• _Problem statement_:
Please pick out each line of the listing below that contains the word "Task" and copy those lines in full.

--- START ---

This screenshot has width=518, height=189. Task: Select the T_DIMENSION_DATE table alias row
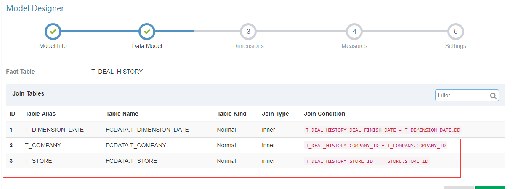(55, 130)
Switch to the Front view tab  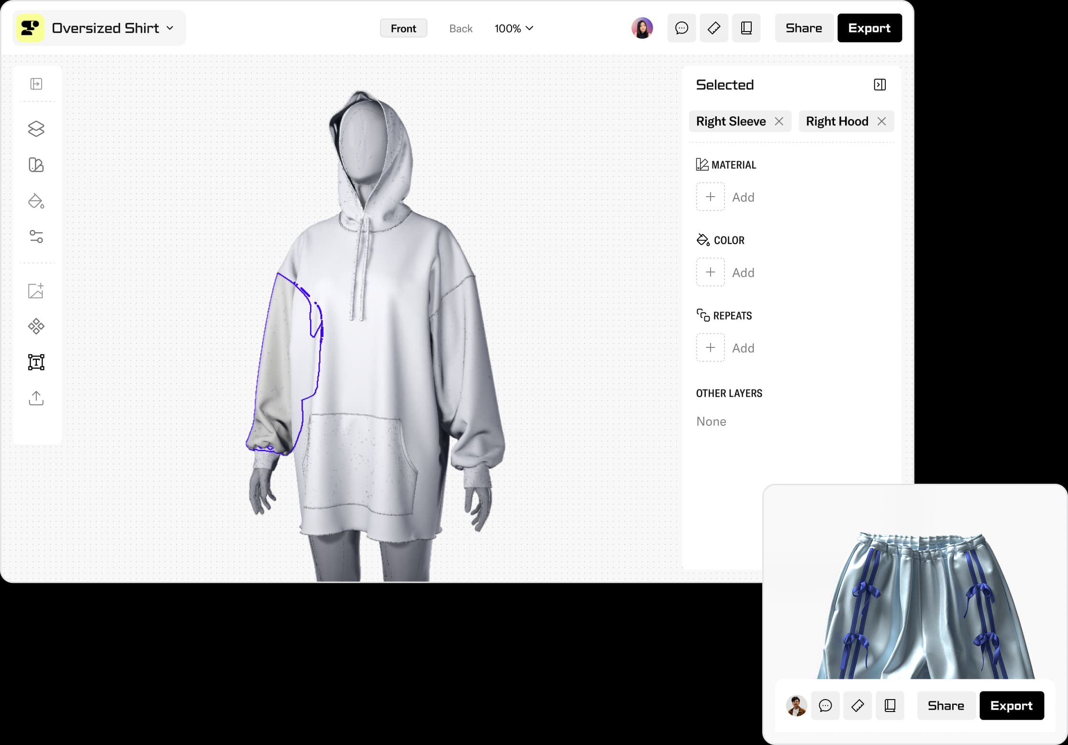403,29
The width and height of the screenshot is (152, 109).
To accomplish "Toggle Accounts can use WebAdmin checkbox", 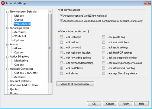I will (61, 21).
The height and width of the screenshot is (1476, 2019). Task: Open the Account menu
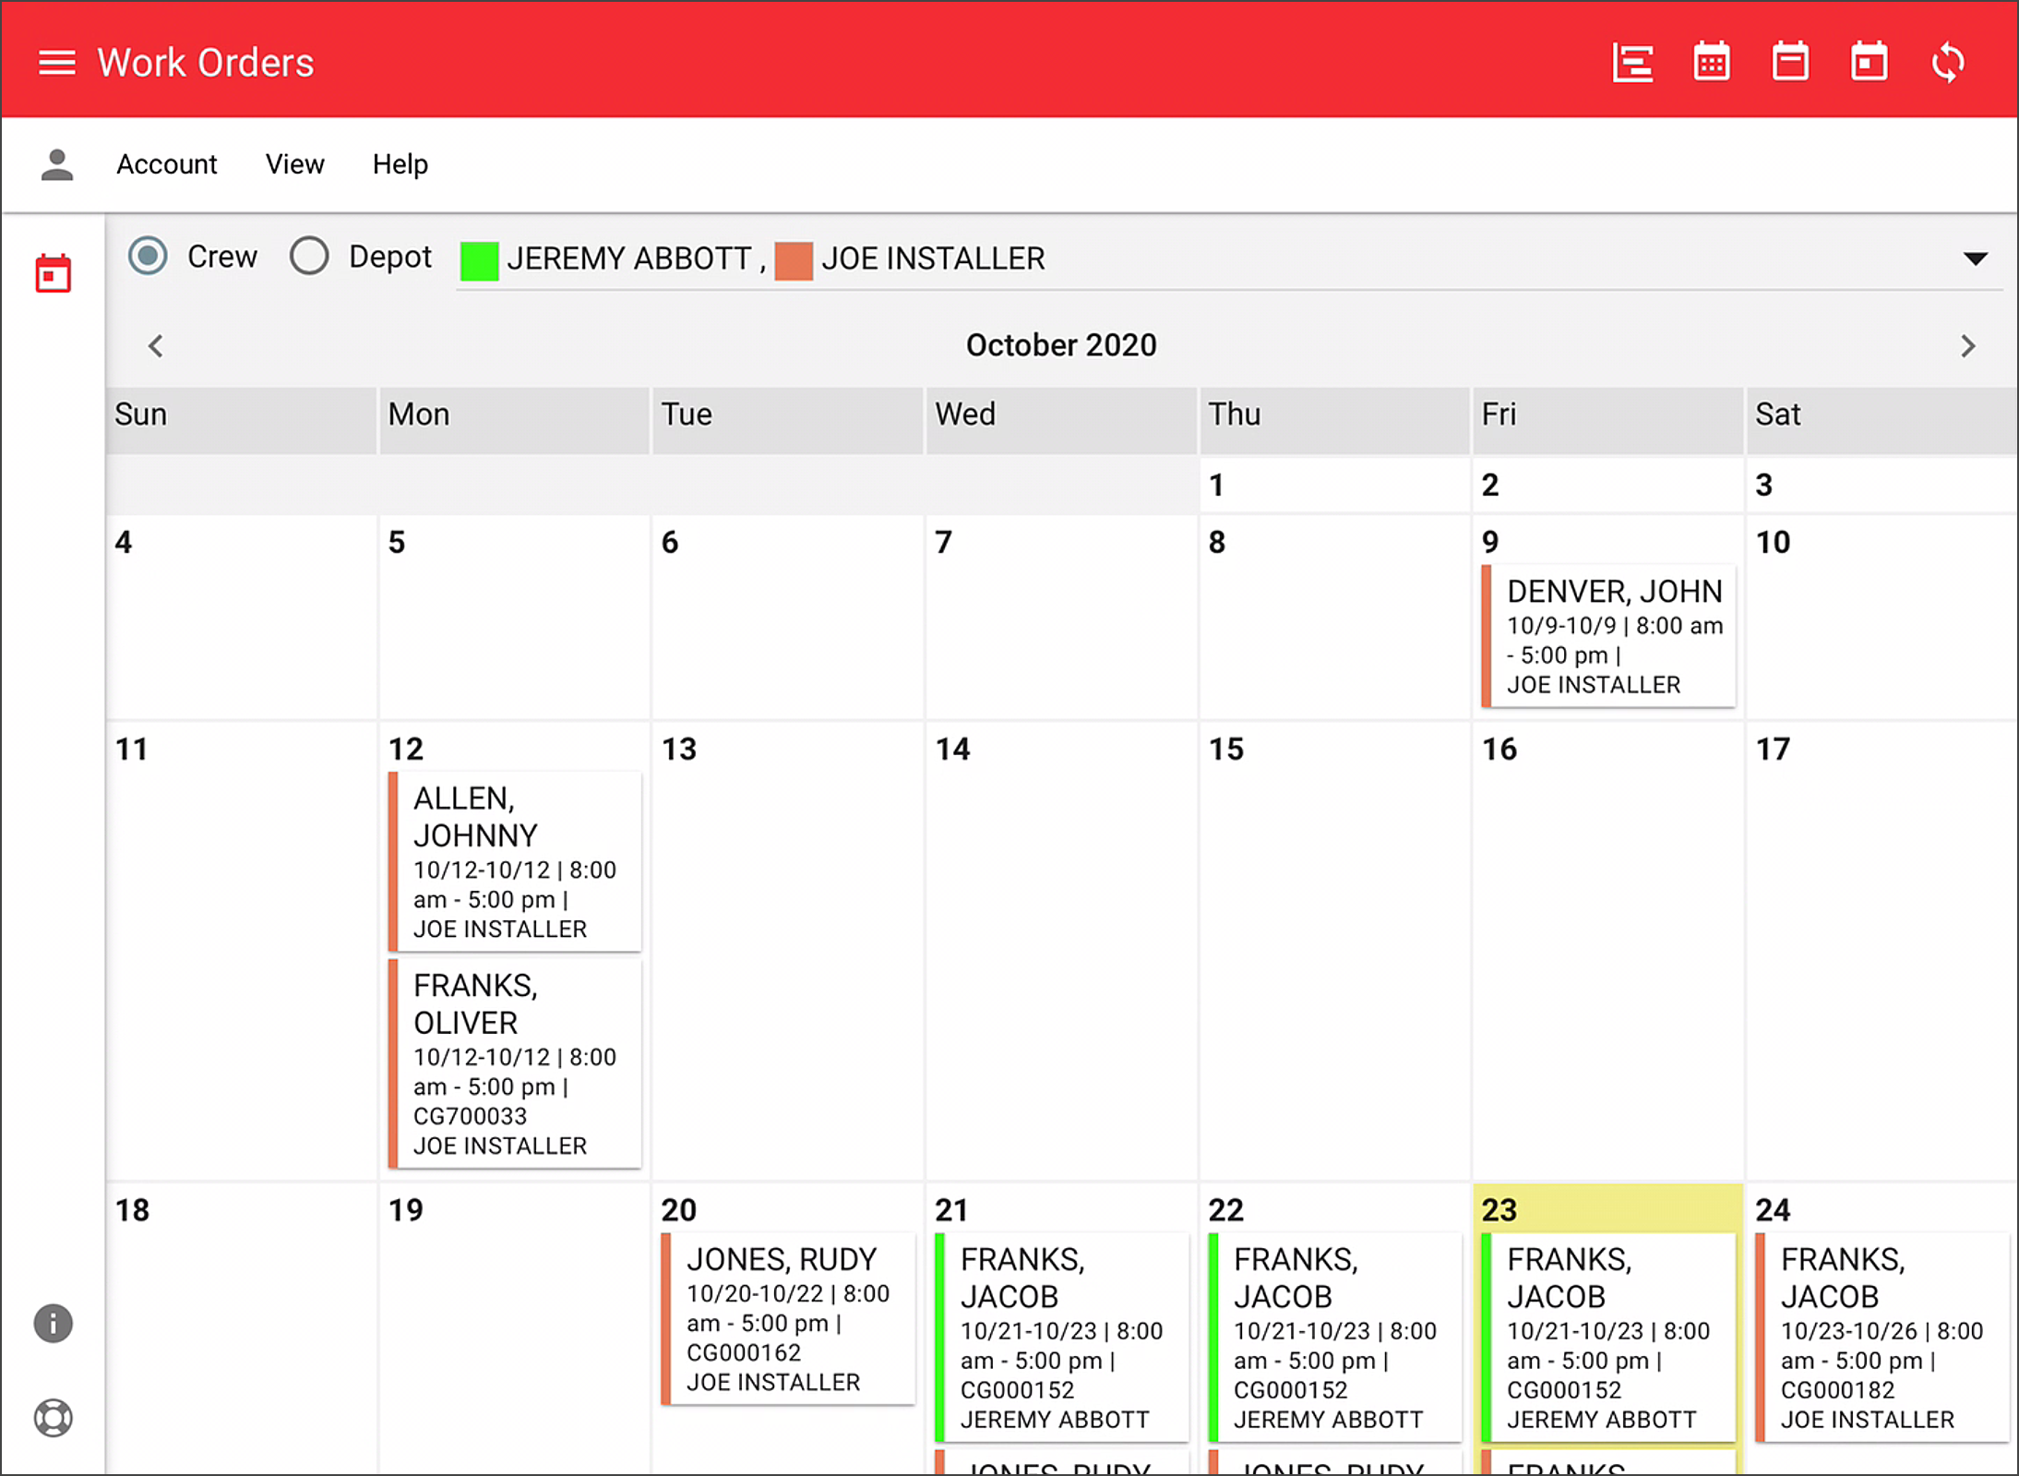(167, 163)
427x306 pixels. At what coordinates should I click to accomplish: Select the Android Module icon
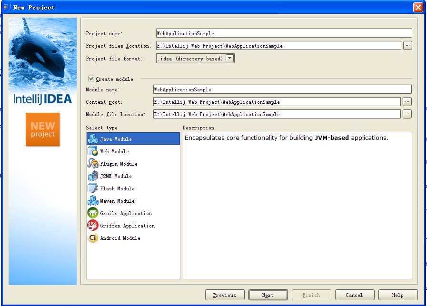pos(93,237)
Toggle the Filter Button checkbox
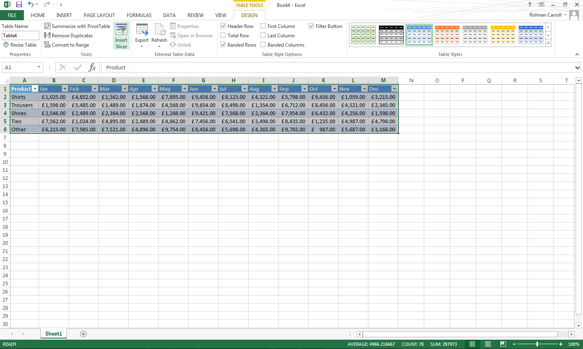Screen dimensions: 583x349 tap(311, 26)
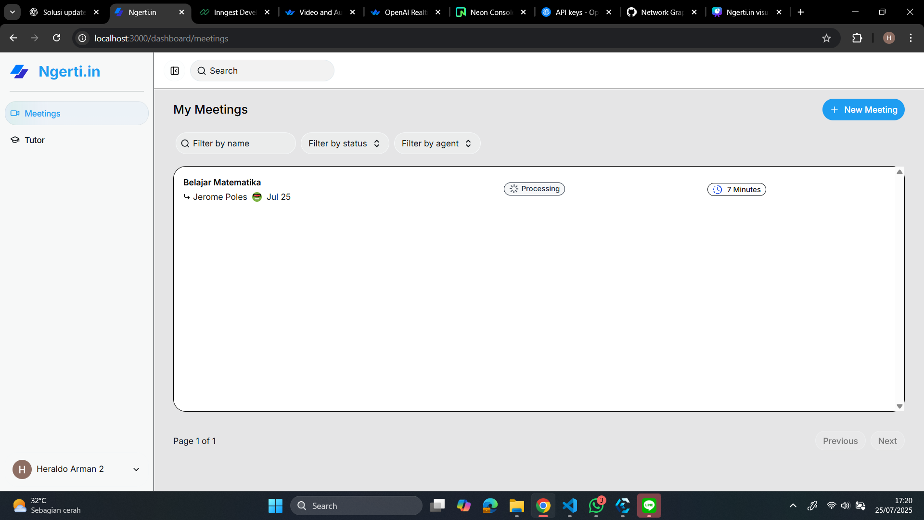Open the Belajar Matematika meeting
The image size is (924, 520).
[222, 182]
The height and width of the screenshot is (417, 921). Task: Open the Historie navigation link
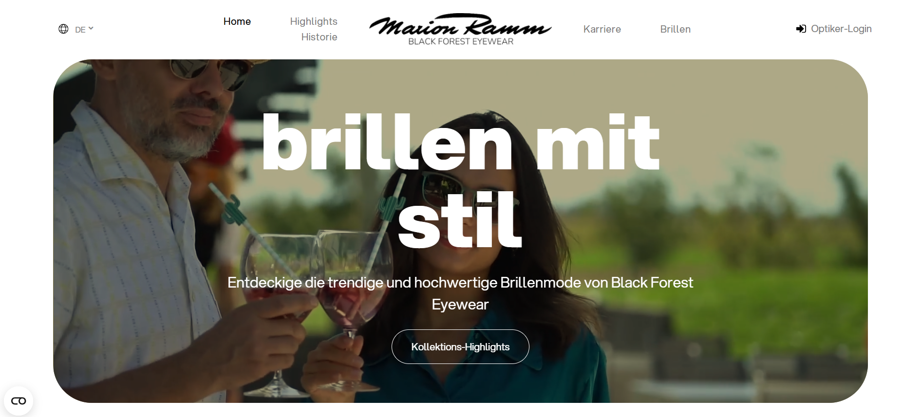319,37
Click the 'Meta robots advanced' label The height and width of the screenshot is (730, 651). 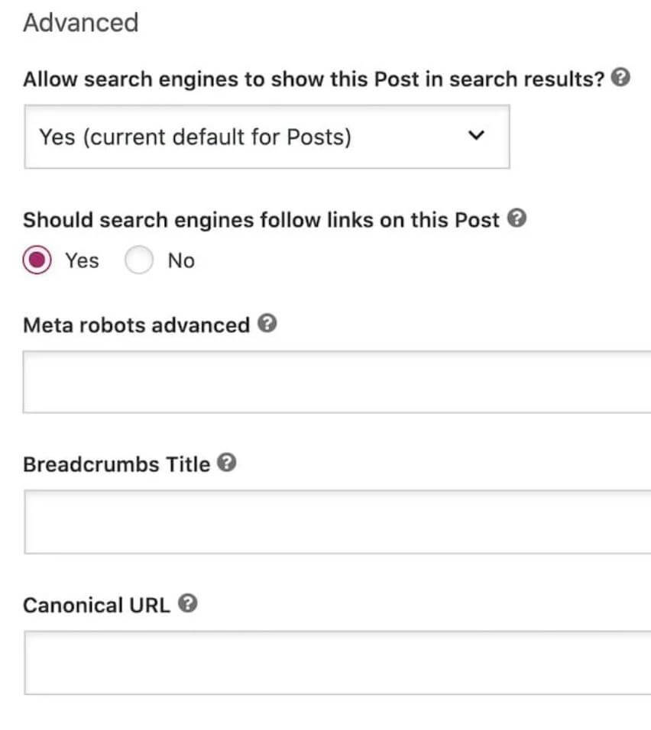click(136, 325)
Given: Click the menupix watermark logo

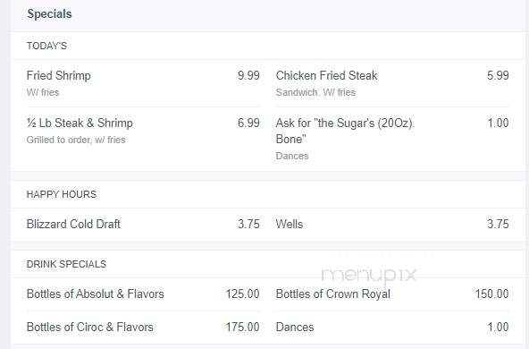Looking at the screenshot, I should (x=369, y=276).
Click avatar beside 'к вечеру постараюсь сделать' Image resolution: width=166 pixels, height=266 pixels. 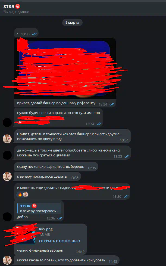7,177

--- END ---

• _Written answer_:
This screenshot has width=518, height=189. Task: Select the T_DIMENSION_DATE table alias row
The height and width of the screenshot is (1476, 2019). Task: Open the Account menu
The height and width of the screenshot is (417, 921). Task: Open the Historie navigation link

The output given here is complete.